═════ GIVEN TEXT

Scraping social media data, analysing disinformation, and batch scraping from Telegram
Once again, after a very busy period for OS2INT team, we bring our readers another OSINT Toolbox Talk article focusing on three of the most effective OSINT tools tried and tested by us over that past few weeks. Starting with Instant Data Scraper, we show our users how this must-have and simple Google Chrome extension packs a powerful punch with regards to scraping data from social media sites such as Facebook, Instagram and Twitter. Next, we focus on the WeVerify and InVid Google Chrome Extension that brings a very powerful range of capabilities for OSINT analysts involved in analysing disinformation from multiple sources – undoubtedly, this is a must-have tool in light of the current military situation in eastern Europe and the consequent increase in Russian disinformation on social media. Finally, we show the awesome capabilities of TG-API, an effective Python utility that provides users with the capability batch-scrape from multiple Telegram channels and groups.
Stay tuned for our upcoming OSINT tool reviews, where will look at additional tools that can be used to investigate and analyse disinformation actors and scrape media from a combination of social media sites!
In this latest OSINT Tool Review, we will begin by pointing out that Twitter has implemented limits to the amount of data that can be scraped through the use of the Twitter API. Consequently, these limits present significant issues for Digital Investigators and Intelligence Analysts involved in the identification and analysis of suspected Russian disinformation actors. This is especially the case when considering the ongoing military situation in Ukraine and heightened geopolitical tensions. But, we at OS2INT will demonstrate how we overcame these limitations by using Instant Data Scraper to collect data from Twitter profiles suspected to be involved in the dissemination of disinformation.
What is Instant Data Scraper?
This is not the first time we have introduced Instant Data Scraper to our readers. In fact, we demonstrated in a previous OSINT Workflow article how this tool can be used to scrape friends lists from Facebook. So, to reacquaint our readers with this tool, Instant Data Scraper is a Google Chrome Extension developed by Web Robots. The tool is an automated data extraction tool for any website. It uses AI to predict which data is most relevant on an HTML page and allows saving it to Excel or CSV files (XLS, XLSX, CSV). This tool does not require website specific scripts, instead, it uses applies AI to analyse the HTML structure of websites to detect data for extraction. If the prediction is not satisfactory, the user can customise the selections for greater accuracy. Additionally, the tool comes pre-compiled with an ‘infinite scroll’ capability that allows users to acquire HTML data that is auto-loaded when the user reaches the bottom of a web page screen.
Installation and deployment
As Instant Data Scraper is a Google Chrome Extension, it only needs to be downloaded and installed via the Google Chrome Web Store. Though we must stress that the tool is 100% free to use. Deploying the tool is just as easy – the user must simply navigate to the page they wish to scrape from and initiate the tool by pressing on the Instant Data Scraper icon from the Chrome browser toolbar.
What social media platforms can it scrape from?
The list of websites and social media platforms that Instant Data Scraper is compatible with is extremely long. However, we must say that we have spent a considerable amount of time using the tool to scrape from:
Telegram (Web App)

══════════
═════ SUPPLIED ENTRIES

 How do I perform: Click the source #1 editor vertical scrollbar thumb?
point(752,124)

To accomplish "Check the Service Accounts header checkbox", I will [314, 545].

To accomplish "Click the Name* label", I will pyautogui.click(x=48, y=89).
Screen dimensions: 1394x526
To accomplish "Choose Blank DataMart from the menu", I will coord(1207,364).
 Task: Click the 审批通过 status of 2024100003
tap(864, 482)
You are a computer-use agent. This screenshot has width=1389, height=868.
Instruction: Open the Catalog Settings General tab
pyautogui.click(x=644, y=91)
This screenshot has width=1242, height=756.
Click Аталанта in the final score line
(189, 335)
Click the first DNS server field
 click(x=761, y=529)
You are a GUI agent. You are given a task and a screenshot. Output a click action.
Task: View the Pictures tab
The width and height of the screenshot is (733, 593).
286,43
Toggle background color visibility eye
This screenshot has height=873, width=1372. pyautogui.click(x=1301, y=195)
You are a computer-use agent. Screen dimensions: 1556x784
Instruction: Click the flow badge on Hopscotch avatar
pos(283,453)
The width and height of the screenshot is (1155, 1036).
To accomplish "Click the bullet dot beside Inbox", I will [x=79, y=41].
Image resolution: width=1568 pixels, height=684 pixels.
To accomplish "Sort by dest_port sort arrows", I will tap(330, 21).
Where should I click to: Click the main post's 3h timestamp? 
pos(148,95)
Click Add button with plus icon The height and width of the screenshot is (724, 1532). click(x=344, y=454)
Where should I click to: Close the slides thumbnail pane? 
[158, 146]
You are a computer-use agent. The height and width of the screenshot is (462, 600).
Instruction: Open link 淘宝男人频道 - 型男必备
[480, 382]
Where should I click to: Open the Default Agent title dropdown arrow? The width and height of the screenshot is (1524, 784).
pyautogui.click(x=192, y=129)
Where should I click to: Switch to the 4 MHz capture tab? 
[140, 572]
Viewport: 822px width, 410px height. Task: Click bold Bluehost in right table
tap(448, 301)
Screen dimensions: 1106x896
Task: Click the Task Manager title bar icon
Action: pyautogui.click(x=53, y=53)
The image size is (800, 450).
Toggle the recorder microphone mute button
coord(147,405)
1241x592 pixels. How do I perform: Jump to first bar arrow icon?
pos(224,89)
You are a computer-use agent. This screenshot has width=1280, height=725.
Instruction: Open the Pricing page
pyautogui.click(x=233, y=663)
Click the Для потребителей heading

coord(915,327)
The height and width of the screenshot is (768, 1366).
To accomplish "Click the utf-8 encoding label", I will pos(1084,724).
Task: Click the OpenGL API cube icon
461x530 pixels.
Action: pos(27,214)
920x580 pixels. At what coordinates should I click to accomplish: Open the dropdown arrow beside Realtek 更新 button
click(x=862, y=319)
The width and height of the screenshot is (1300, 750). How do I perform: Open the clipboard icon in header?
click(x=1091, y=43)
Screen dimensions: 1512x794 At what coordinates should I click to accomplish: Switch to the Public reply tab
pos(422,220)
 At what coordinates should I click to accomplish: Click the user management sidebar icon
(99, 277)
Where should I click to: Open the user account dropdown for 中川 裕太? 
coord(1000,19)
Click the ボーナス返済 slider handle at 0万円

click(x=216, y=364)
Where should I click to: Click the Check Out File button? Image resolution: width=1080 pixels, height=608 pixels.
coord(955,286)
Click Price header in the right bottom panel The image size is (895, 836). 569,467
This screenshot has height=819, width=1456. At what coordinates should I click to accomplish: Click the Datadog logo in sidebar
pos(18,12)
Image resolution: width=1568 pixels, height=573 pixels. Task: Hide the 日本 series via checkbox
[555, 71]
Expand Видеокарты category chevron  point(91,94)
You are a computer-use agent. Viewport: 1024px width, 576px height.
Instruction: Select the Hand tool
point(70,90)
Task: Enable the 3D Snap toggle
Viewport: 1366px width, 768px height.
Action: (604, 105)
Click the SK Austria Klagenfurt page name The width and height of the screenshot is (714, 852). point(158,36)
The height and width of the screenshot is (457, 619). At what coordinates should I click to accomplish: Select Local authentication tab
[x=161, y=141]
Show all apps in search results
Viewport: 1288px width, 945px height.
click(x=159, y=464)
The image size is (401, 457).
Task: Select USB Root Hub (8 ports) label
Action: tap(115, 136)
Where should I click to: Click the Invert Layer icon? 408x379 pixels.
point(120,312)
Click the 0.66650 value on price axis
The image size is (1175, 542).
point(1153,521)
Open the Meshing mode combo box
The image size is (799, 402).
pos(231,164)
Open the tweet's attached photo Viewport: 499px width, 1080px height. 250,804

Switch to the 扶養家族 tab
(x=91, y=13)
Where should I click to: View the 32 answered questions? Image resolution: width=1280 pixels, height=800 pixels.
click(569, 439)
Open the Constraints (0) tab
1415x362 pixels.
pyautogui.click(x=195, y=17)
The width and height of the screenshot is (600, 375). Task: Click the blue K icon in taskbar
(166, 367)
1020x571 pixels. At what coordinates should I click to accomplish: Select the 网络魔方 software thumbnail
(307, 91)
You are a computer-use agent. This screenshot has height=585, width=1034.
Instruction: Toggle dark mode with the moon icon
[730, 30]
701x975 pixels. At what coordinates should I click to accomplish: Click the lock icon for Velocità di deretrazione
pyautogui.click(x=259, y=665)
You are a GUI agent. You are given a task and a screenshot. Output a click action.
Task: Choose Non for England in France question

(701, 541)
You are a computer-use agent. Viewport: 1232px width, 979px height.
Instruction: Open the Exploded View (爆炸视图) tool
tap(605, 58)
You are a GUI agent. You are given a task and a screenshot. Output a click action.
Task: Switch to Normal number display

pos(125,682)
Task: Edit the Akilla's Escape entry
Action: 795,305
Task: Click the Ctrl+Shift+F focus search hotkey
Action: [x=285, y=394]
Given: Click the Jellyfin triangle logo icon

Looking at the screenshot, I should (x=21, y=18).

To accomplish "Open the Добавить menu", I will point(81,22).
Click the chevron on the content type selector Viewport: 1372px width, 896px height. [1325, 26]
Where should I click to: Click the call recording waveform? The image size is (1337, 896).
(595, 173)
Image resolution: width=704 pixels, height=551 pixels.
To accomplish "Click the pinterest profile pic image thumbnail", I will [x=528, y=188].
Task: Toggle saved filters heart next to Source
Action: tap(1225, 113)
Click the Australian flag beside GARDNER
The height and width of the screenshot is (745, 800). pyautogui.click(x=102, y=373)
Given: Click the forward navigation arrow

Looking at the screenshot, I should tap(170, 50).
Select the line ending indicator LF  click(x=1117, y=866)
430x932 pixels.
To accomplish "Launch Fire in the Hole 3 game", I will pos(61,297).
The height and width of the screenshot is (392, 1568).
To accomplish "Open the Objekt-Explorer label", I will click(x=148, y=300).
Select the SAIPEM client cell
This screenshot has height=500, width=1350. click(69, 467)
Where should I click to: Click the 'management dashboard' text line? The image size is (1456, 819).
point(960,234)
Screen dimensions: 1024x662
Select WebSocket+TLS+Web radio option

══════════

## PROBLEM SET:
[1] Retype the stretch of the OSINT tool review from "What social media" through "Telegram (Web App)".
[2] For each statement, say yes or no to whether it agrees with the OSINT tool review, and quote the words of the review that decide it. (a) Instant Data Scraper was developed by Web Robots. (b) Using Instant Data Scraper requires a paid license. (c) TG-API is a Google Chrome extension.

## EXERCISE SOLUTIONS:
[1]
What social media platforms can it scrape from?
The list of websites and social media platforms that Instant Data Scraper is compatible with is extremely long. However, we must say that we have spent a considerable amount of time using the tool to scrape from:
Telegram (Web App)

[2]
(a) Yes: "Instant Data Scraper is a Google Chrome Extension developed by Web Robots."
(b) No: "the tool is 100% free to use."
(c) No: "TG-API, an effective Python utility"